> THE PROBLEM
Copy out word for word the data starting at the line that contains "Image resolution: width=790" and ending with the last line of the data. Leave the pictures out of your answer.

> MATERIALS PROVIDED

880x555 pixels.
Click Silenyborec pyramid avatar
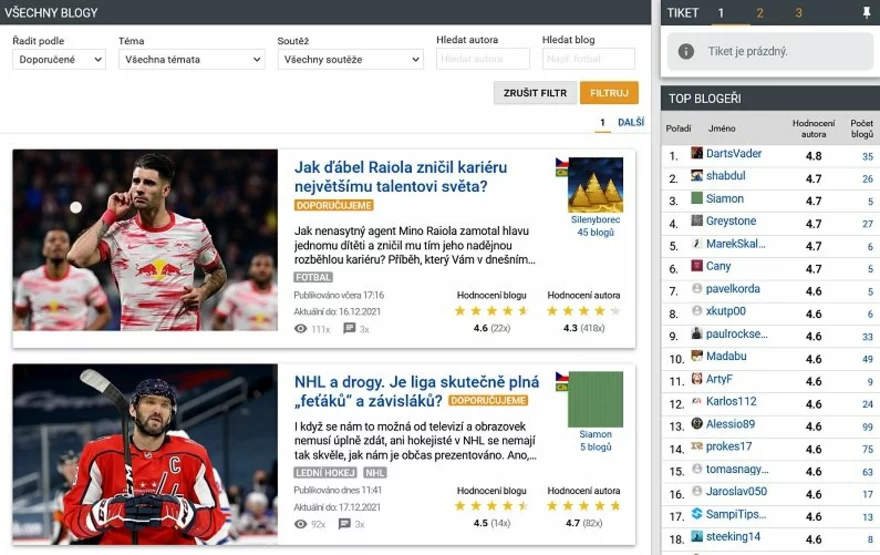595,185
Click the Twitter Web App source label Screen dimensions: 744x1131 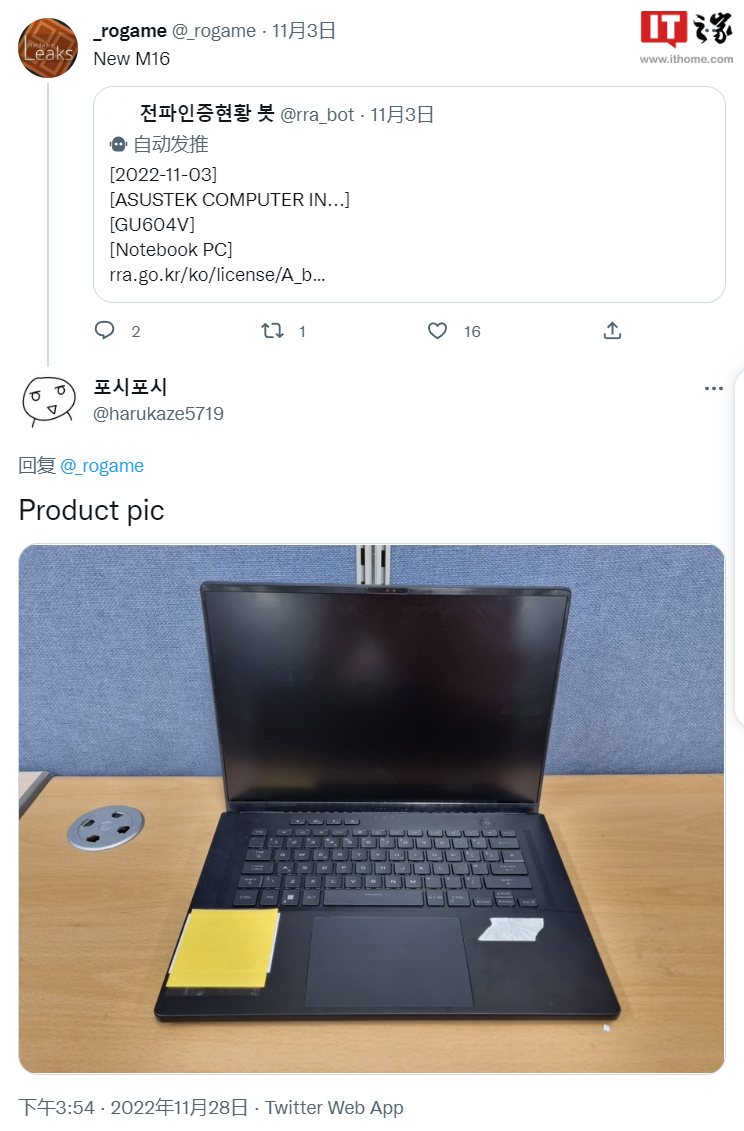pyautogui.click(x=334, y=1107)

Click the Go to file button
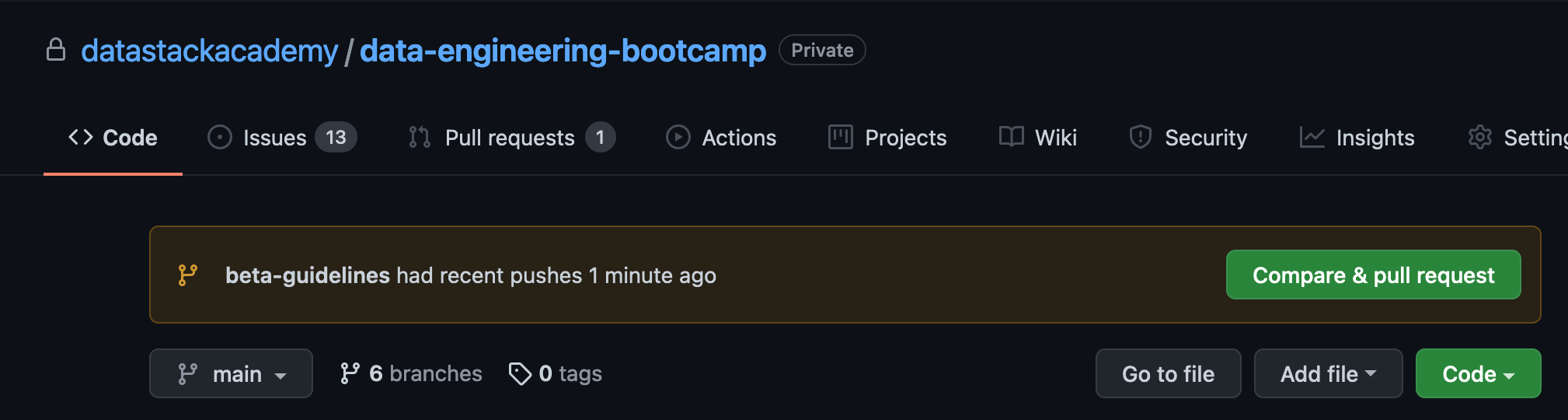point(1168,374)
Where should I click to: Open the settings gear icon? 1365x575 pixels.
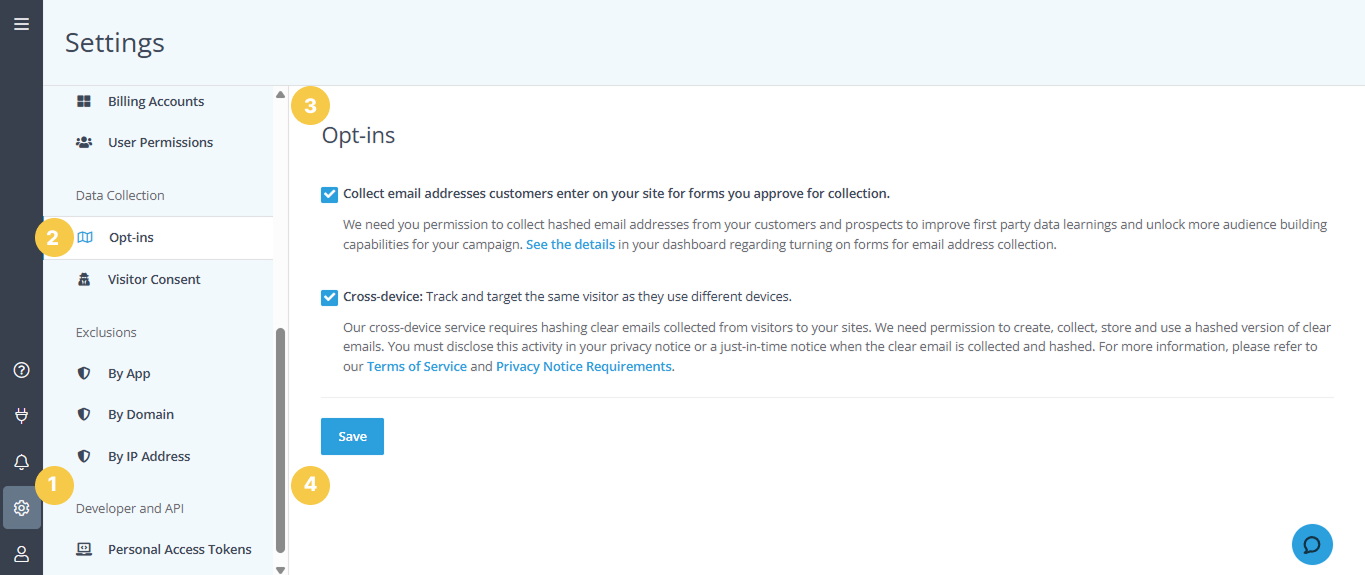(22, 508)
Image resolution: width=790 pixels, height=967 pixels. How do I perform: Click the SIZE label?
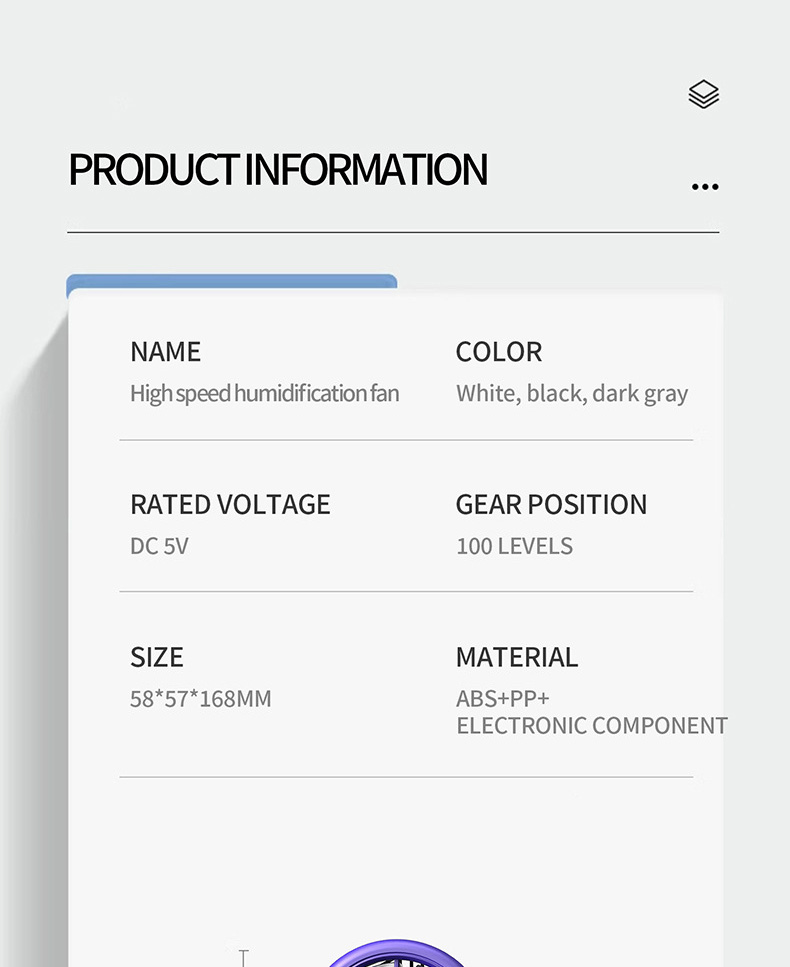click(157, 657)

> WRITTEN ANSWER
Image resolution: width=790 pixels, height=967 pixels. How do I perform: Click the SIZE label?
click(157, 657)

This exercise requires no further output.